EDF steigt in Gasprojekt South Stream ein

Der französische Energieriese Electricite de France (EDF) steigt Ende dieses Jahres in das russisch-italienische Gasprojekt South Stream ein. EDF erhält 20 Prozent an dem Projekt, das bisher je zur Hälfte vom russischen Energiemonopolisten Gazprom und dem italienischen Versorger Eni getragen wurde.

Beide Unternehmen treten jeweils zehn Prozentpunkte ihrer Anteile ab, wie Gazprom-Chef Alexej Miller am Samstag in St. Petersburg nach Angaben der Agentur Itar-Tass sagte. South Stream gilt als Konkurrenz der von der EU geplanten Gasleitung Nabucco, mit der sich die Europäische Union von russischen Lieferungen unabhängig machen will. DArüber hinaus teilte Miller mit, dass der Chef des niederländischen Gaskonzerns Gasunie, Marcel Kramer, das Konsortium South Stream leiten werde.

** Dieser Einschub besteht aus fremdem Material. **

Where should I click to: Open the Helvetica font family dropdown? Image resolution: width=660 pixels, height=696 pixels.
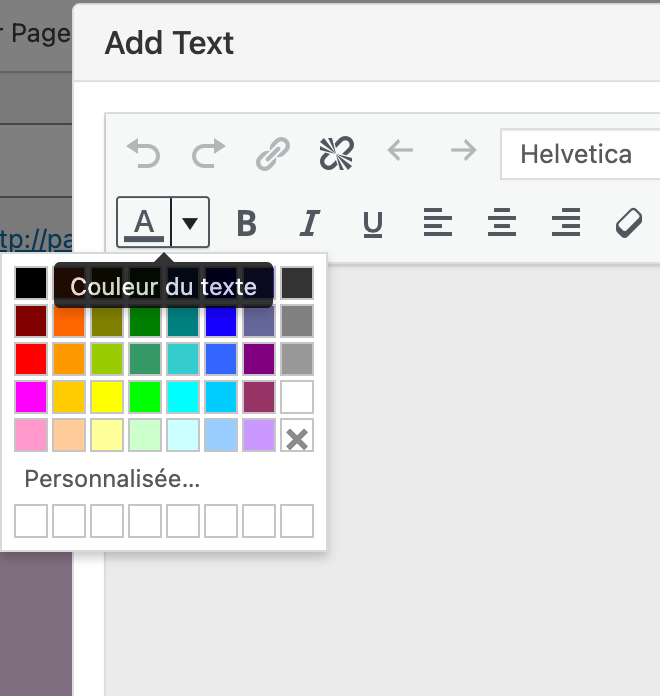tap(580, 155)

Die Pipeline gleichen Namens soll ab 2015 russisches Gas nach Italien und Griechenland führen, durch den Bau der Leitung unter dem Schwarzen Meer soll die Ukraine umgangen werden. Diese liegt immer wieder im Streit mit dem russischen Nachbarn, der Konflikt führte schon mehrmals zu Lieferunterbrechungen.

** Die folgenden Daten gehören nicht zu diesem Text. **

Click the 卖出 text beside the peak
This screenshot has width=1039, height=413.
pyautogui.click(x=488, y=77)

Die 900 Kilometer lange Leitung soll durch das Schwarze Meer nach Bulgarien und dann in zwei Strängen nach Ungarn und Österreich sowie nach Griechenland und Italien führen. Die ersten Lieferungen sind für 2015 geplant. Jährlich sollen 30 Milliarden Kubikmeter Gas durch die Pipeline fließen. Aufsichtsratsboss wird der Chef des niederländischen Versorgers Gasunie, Marcel Kramer.

Zudem will EDF künftig gemeinsam mit der staatlichen russischen Atomholding Rosatom Kernkraftwerke bauen. Ein entsprechendes Abkommen unterzeichneten EDF-Chef Henri Proglio und Rosatom-Boss Sergej Kirijenko am Rande des Internationalen Wirtschaftsforums in St. Petersburg.